Di Indonesia, praktik ini diperparah oleh marginalisasi pekerja berusia di atas 30 tahun ke sektor informal, seperti pedagang kaki lima atau buruh harian, yang minim jaminan kesehatan dan pensiun. Ditambah lagi kondisi ketidakpastian ekonomi memicu stres kronis, memperburuk kondisi kesehatan mereka yang sudah rentan.

Selain itu, marginalisasi ekonomi akibat ageisme juga memperlebar ketimpangan sosial. Pekerja senior yang tersingkir ke sektor informal kehilangan akses jaminan sosial dasar, sementara generasi muda terjebak dalam pekerjaan berupah rendah tanpa kontrak jelas.
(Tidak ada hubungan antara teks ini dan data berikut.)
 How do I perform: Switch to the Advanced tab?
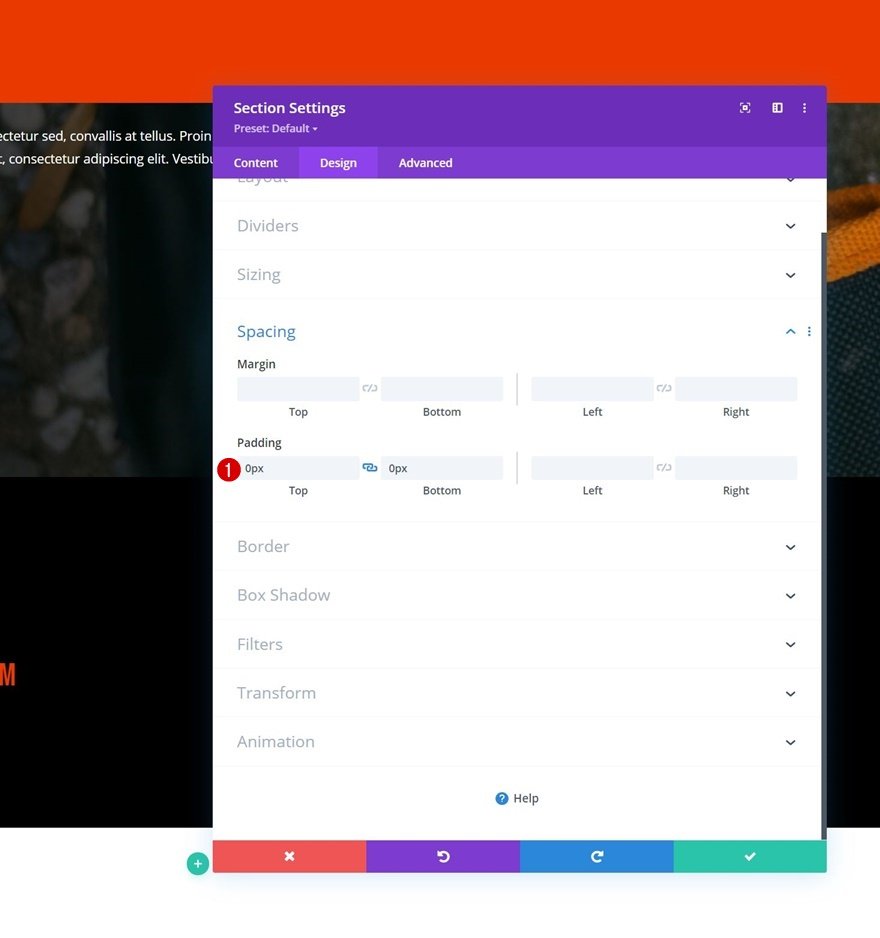[425, 163]
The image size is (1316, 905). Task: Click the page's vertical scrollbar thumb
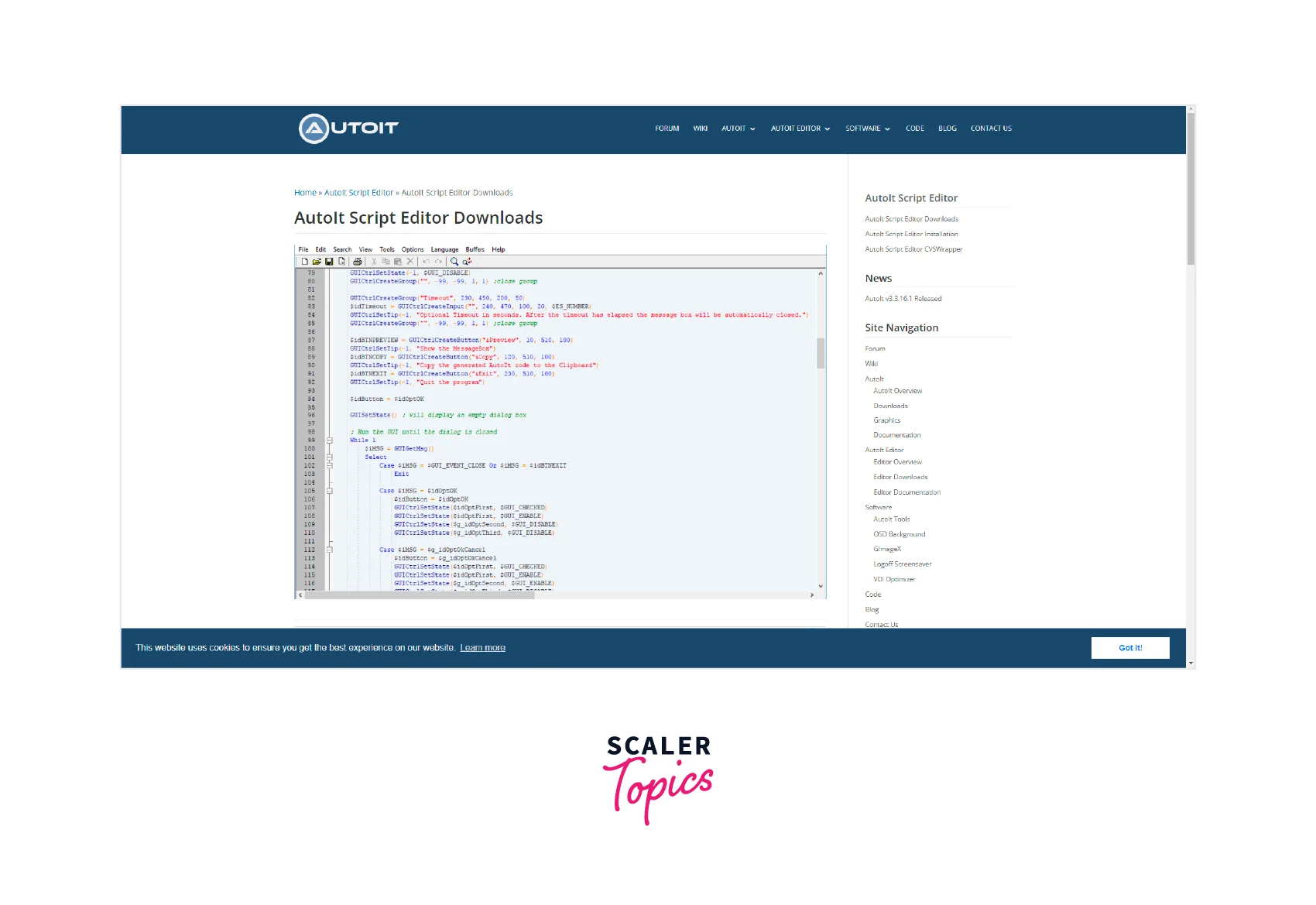[x=1191, y=190]
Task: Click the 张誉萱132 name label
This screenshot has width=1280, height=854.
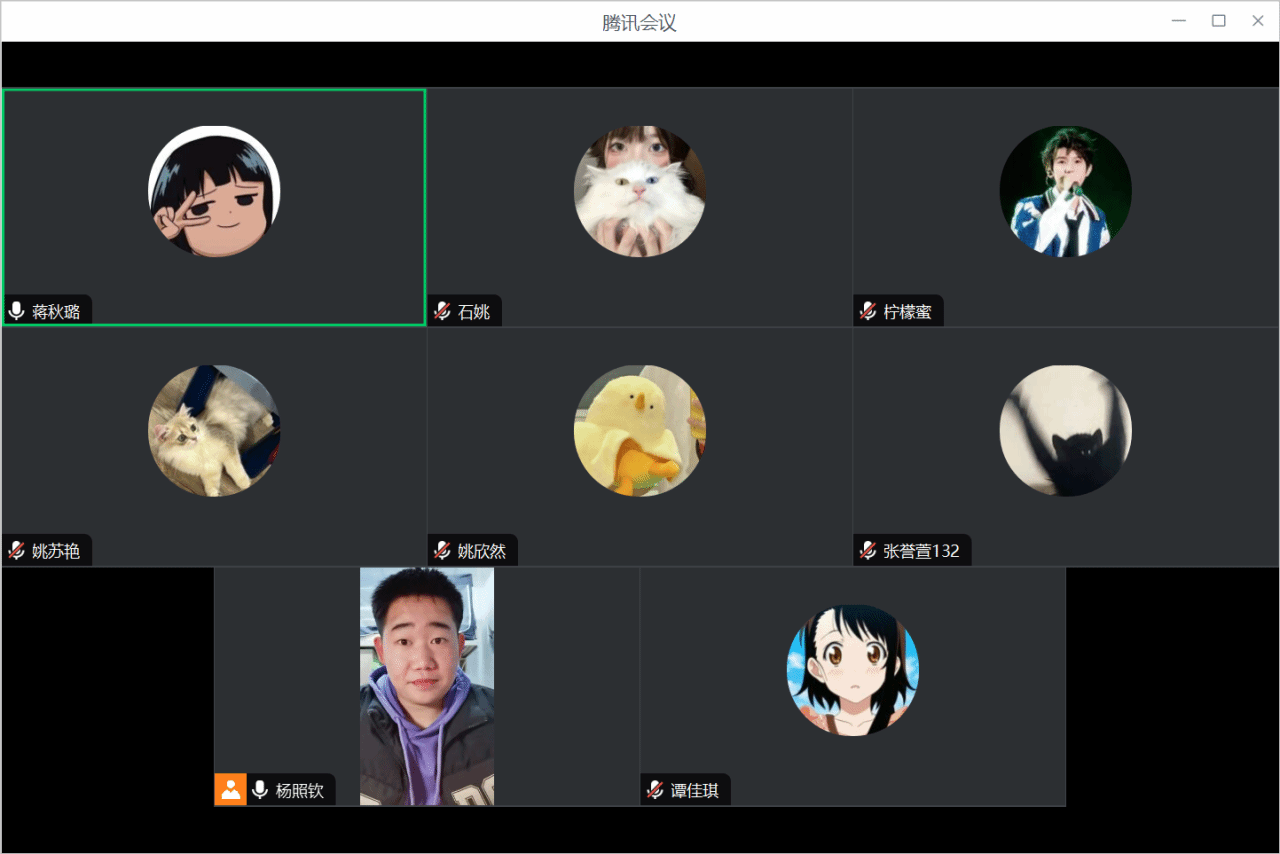Action: (921, 551)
Di Indonesia, banyak lansia produktif (sesuai definisi BPS) akhirnya bergantung pada keluarga atau bantuan sosial, meningkatkan beban ekonomi rumah tangga.
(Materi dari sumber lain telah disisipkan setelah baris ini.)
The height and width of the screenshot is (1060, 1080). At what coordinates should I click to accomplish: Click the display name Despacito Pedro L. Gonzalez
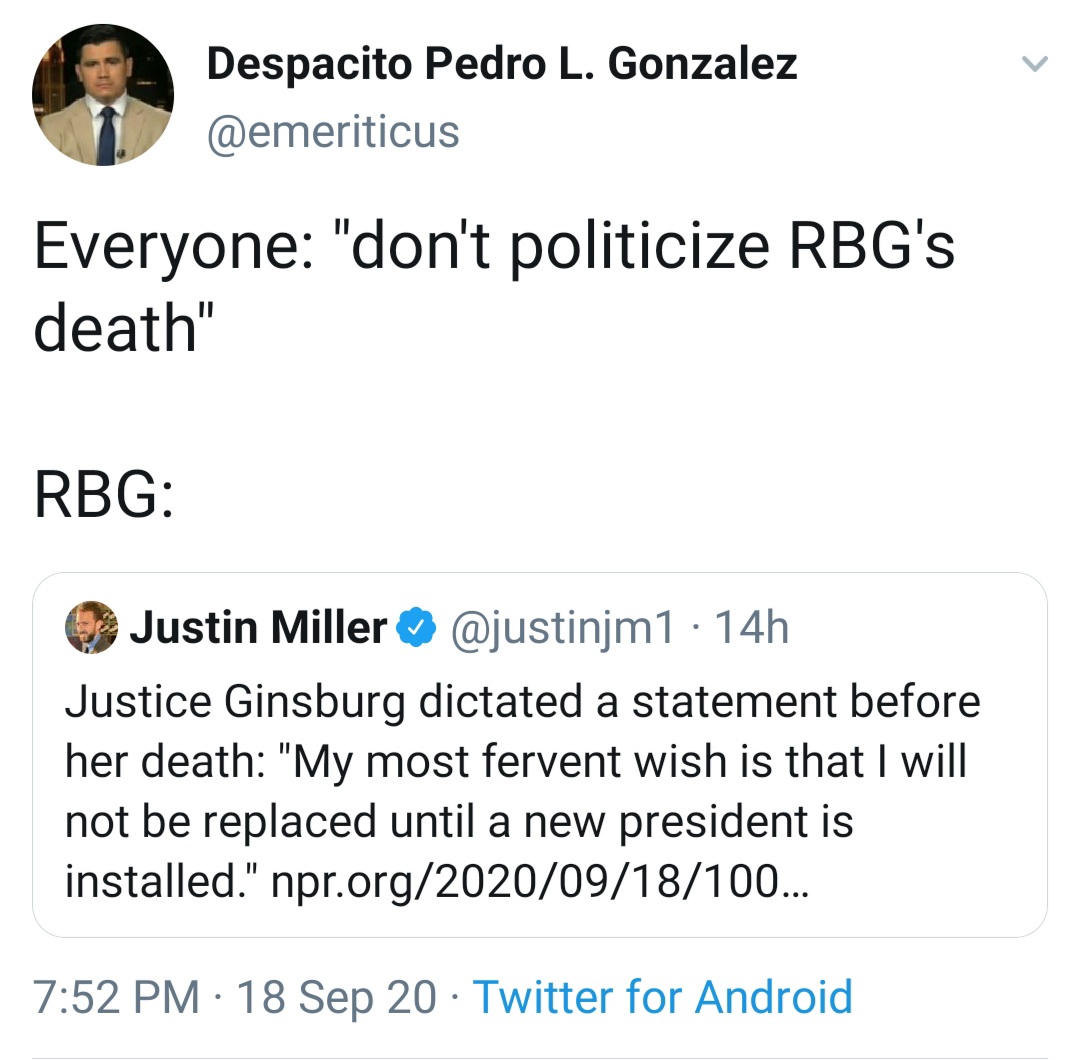pyautogui.click(x=501, y=65)
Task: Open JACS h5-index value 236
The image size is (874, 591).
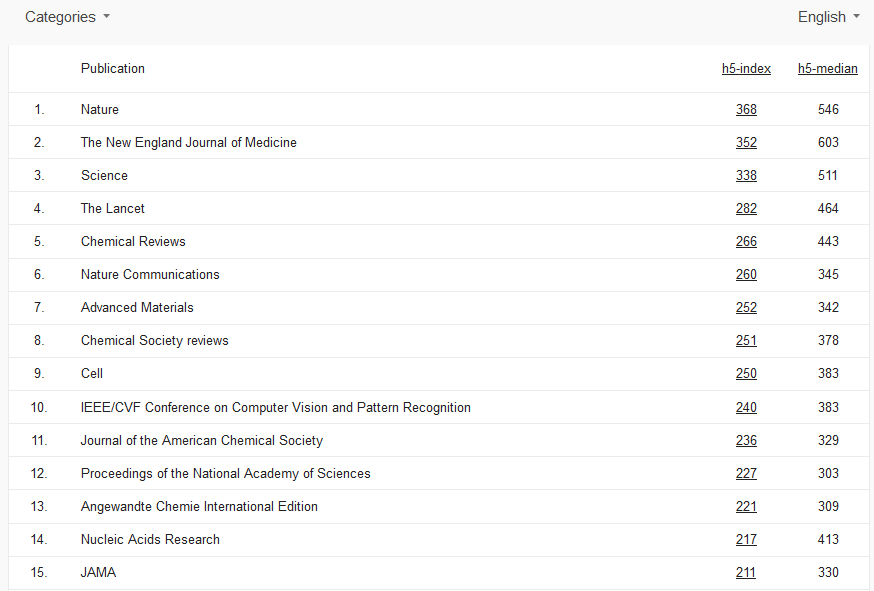Action: tap(746, 441)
Secara makro, pengabaian terhadap pekerja senior menghambat transfer pengetahuan antargenerasi, padahal hal tersebut faktor kunci inovasi dan keberlanjutan organisasi (Achenbaum, 2018).
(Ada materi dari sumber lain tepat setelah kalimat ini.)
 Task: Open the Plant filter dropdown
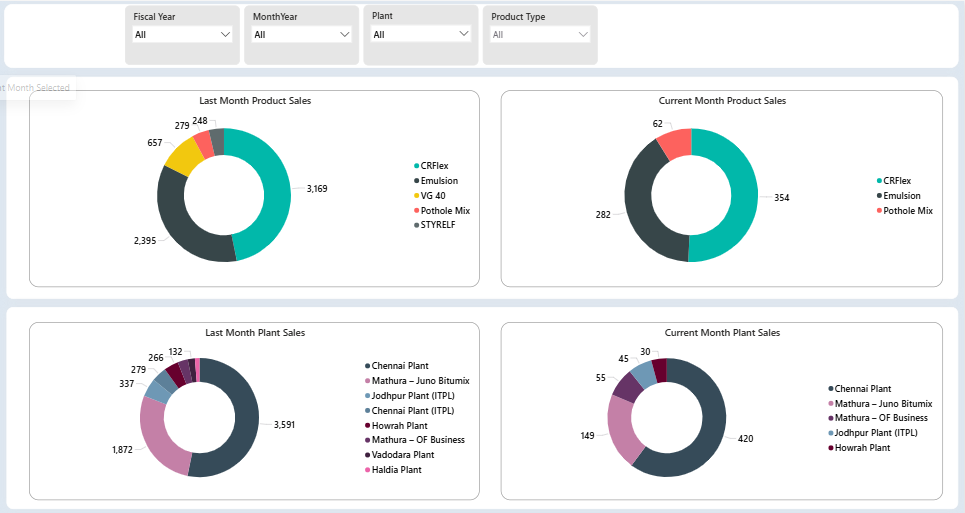click(421, 34)
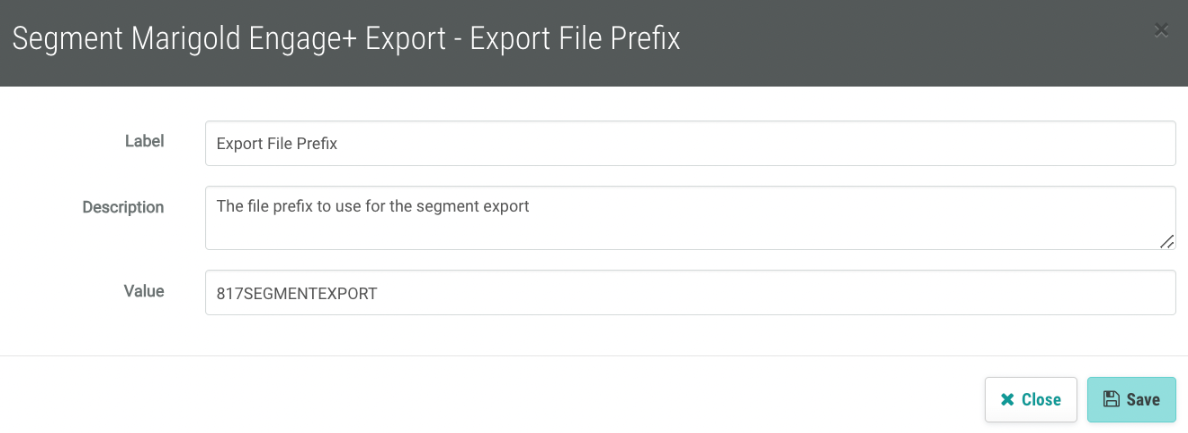The height and width of the screenshot is (433, 1188).
Task: Grab the Description textarea resize handle
Action: (1167, 241)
International Longevity Center (2006) dalam Ageism in America menegaskan bahwa siklus diskriminasi ini mempercepat penuaan populasi menjadi tidak produktif, yang pada akhirnya membebani sistem kesehatan dan jaminan sosial.

Dari lansia yang terpaksa menjual aset demi bertahan hidup hingga sarjana muda yang frustasi mengirimkan lamaran kerja, ageisme menggerogoti martabat dan masa depan semua generasi.

Penutup

Ageisme adalah cermin kegagalan sistemik dalam menghargai manusia sebagai entitas yang terus berkembang. Dari lansia yang terpaksa menjual aset demi bertahan hidup hingga sarjana muda yang frustasi mengirimkan lamaran kerja, ageisme menggerogoti martabat dan masa depan semua generasi. Melawannya bukan hanya soal keadilan, tetapi juga menyelamatkan potensi manusia yang terbuang sia-sia. Seperti diingatkan Butler, “Penuaan adalah proses alami; ageisme adalah pilihan yang bisa kita ubah.”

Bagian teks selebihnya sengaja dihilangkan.